For each given book, find all the books purchased in the same order as the given book and the number of times that book was purchased.

Parameters:
  • asin (list) – required. book asin ids. Determines the books that coPurchases will be searched for.
  • min_date (string) – optional. date. Limits the search result timeframe.
  • max_date (string) – optional. date. Limits the search result timeframe.
  • sample_size (int) – optional. Percentage of the data the query will run over.
Returns:

columns (list of str): [‘asin’, ‘numPurch’]

results (list of tuple(str,int))

asin is the identification of the book that was purchased in the same order as one of the input bools. numPurch is the number of times the book the book was purchased.

Return type:

QueryResponse

priceDistribution(bins=5)

Produces statistics for each product.

Parameters:bins (int or list of tuple(int,int)) – If bins is an int, prices are bin’d with steps (max price-min price)/bin. A list of tuples can be used to create you own bin limits.
Returns:columns (list of str): [‘count_<bin min>_to_<bin max>’…]

results (list of tuple(int, int...)))

Return type:QueryResponse
ratingsDistribution(min_date='1900-1-1', max_date=None, asin=[], sample_size=100)

For each product, determine the how many 1, 2, 3, 4, and 5 star reviews the product received.

Parameters:
  • min_date (string) – optional. date. inclusive bottom limit of reviewTime
  • max_date (string) – optional. date. inclusive upper limit of reviewTime
  • asin (list) – optional. The asins of the products the rating distrubtion will be produced for. Defaults to returning distributions for all asins
  • sample_size (int) – optional. Percentage of the reviews the query will run over.
Returns:

columns (list of str): [asin, productid, ‘one_star_votes’, ‘two_star_votes’, ‘three_star_votes’,’four_star_votes’, ‘five_star_votes’]

results (list of tuple(str,int,int,int,int,int,int))

asin is the label for the book. productid is the unique identifier for the product. one_star_votes is the number of one star reveiws the book received. two_star_votes is the number of two star reveiws the book received. three_star_votes is the number of three star reveiws the book received. four_star_votes is the number of four star reveiws the book received. five_star_votes is the number of five star reveiws the book received.

Return type:

QueryResponse

seasonalOrderDistribution(asin=[])

Produces statistics for each product.

Parameters:asin (list of str) – asin product filter
Returns:columns (list of str): [‘asin’,’productid’,’spring_sales’,’summer_sales’,’fall_sales’,’winter_sales’]

results (list of tuple(str, int, int, int, int, int)))

Return type:QueryResponse
statsByProduct(asin=[], min_date='1900-1-1', max_date=None, sample_size=100)
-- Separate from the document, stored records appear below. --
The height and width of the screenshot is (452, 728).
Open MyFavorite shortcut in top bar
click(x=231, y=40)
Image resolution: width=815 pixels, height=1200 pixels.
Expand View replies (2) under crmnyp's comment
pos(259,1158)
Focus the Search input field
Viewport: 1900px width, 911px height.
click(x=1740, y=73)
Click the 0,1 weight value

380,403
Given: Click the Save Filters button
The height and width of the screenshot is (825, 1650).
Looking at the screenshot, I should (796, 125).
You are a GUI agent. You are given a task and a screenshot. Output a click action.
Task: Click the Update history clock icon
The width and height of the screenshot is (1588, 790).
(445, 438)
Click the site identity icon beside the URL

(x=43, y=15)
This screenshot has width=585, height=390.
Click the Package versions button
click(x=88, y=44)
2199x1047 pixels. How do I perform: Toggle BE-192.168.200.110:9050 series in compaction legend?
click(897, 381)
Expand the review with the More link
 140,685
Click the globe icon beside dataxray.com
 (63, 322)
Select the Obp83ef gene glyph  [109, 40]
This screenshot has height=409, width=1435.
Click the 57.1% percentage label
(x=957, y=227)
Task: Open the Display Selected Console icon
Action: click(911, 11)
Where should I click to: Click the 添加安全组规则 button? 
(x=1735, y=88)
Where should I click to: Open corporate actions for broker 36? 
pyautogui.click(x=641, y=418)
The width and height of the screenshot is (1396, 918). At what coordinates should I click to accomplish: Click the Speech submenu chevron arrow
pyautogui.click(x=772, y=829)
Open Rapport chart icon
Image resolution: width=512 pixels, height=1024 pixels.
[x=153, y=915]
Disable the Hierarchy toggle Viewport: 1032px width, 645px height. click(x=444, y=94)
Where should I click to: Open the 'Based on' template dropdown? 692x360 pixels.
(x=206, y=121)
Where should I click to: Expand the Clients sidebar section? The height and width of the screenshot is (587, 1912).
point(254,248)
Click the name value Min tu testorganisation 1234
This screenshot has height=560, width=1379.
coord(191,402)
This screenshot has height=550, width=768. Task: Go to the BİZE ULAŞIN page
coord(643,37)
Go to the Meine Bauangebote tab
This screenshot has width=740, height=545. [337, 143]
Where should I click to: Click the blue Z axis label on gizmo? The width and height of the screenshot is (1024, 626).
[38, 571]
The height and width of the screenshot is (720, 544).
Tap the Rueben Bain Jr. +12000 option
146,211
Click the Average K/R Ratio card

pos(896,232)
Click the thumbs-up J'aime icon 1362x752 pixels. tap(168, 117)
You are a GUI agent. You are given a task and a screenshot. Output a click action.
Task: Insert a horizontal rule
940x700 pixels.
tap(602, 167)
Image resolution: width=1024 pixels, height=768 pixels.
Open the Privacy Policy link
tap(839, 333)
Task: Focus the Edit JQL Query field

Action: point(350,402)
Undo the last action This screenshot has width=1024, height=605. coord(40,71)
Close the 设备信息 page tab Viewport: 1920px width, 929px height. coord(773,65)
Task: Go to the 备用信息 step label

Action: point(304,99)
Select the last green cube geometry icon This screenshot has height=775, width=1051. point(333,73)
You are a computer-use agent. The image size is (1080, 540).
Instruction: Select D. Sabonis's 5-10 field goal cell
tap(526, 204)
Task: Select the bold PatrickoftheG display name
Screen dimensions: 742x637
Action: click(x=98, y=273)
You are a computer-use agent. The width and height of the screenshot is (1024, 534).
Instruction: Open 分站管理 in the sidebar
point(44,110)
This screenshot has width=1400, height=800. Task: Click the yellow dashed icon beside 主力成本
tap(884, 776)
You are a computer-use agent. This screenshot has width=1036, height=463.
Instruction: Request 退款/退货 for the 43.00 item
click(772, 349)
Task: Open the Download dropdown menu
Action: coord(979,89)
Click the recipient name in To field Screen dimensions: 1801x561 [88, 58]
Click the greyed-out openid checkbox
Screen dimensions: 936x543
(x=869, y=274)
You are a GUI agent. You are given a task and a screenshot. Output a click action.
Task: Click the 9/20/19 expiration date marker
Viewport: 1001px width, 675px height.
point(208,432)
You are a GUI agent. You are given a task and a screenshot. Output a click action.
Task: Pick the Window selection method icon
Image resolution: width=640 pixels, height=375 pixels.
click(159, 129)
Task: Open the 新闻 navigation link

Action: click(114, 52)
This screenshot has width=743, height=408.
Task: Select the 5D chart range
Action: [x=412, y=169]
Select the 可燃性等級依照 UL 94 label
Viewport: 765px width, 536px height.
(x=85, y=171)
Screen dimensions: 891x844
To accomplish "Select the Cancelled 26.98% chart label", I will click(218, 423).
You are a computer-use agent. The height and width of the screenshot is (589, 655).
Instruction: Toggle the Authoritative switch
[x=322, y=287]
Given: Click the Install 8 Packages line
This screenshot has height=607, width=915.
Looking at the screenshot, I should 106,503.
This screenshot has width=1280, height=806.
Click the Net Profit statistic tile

For each book the product id, asin, the number of times it was purchased, the average star rating, the product category, and days the product has been on sale is returned.

Parameters:
  • min_date (string) – optional. date. Limits the search result timeframe .
  • max_date (string) – optional. date. Limits the search result timeframe.
  • sample_size (int) – optional. Percentage of the data the query will run over.
Returns:

columns (list of str): [‘productid’, ‘asin’, ‘num_orders’, ‘avgrating’, ‘category’, ‘days_on_sale’]

results (list of tuple(int,str,int,float,int,int))

productid is the products unqiue identifier. asin is the identification of the book. num_orders counts the number of times the book has been purchased. avgrating is the average star rating of the book based on the user reviews. category is the product category that the book belongs to. days_on_sale is the number of days the book has been on sale.

Return type:

QueryResponse

dora.recommendations module

class dora.recommendations.Recommendations(sql_config)

Bases: dora.datasources.SqlSource

insert(customerid, productid, rank, timestamp)
statsByProduct(productids=[], min_date='1900-1-1', max_date=None, sample_size=100)

dora.reviews module

class dora.reviews.Reviews(sql_config, solr_config)

Bases: dora.datasources.SqlSource, dora.datasources.SolrSource

asinByTerms(terms)

Given a list of words, find ASIN with the highest Solr score from its reviews.

Solr score is configurable by facet.method parameter. Default ‘fc’ option used. https://lucene.apache.org/solr/guide/6_6/faceting.html#Faceting-Thefacet.methodParameter

Parameters:terms (list) – list of strings
Returns:asin is a product identifier. score is the metric Solr is configured for (see above).
Return type:tuple
termsByAsin(asin)

Given an ASIN, find the terms with the highest Solr score from its reviews.

Solr score is configurable by facet.method parameter. Default ‘fc’ option used. https://lucene.apache.org/solr/guide/6_6/faceting.html#Faceting-Thefacet.methodParameter

Parameters:asin (string) – required. product identifier. Analyze terms for this product’s reviews
Returns:term is a token as defined by Solr. score is the metric Solr is configured for (see above).
Return type:tuple(term, score)

dora.vis module

class dora.vis.QueryVis(columns, results)

Bases: object

bar(title=None, cols=None)
line(x, cols=None, title=None)
scatter(x=None, y=None, z=None)
class dora.vis.VisExplorer

Bases: object

bar(query_response, x=None, y=None, z=None)
line(query_response, x=None, y=None, z=None)
scatter(query_response, x=None, y=None, z=None)

Module contents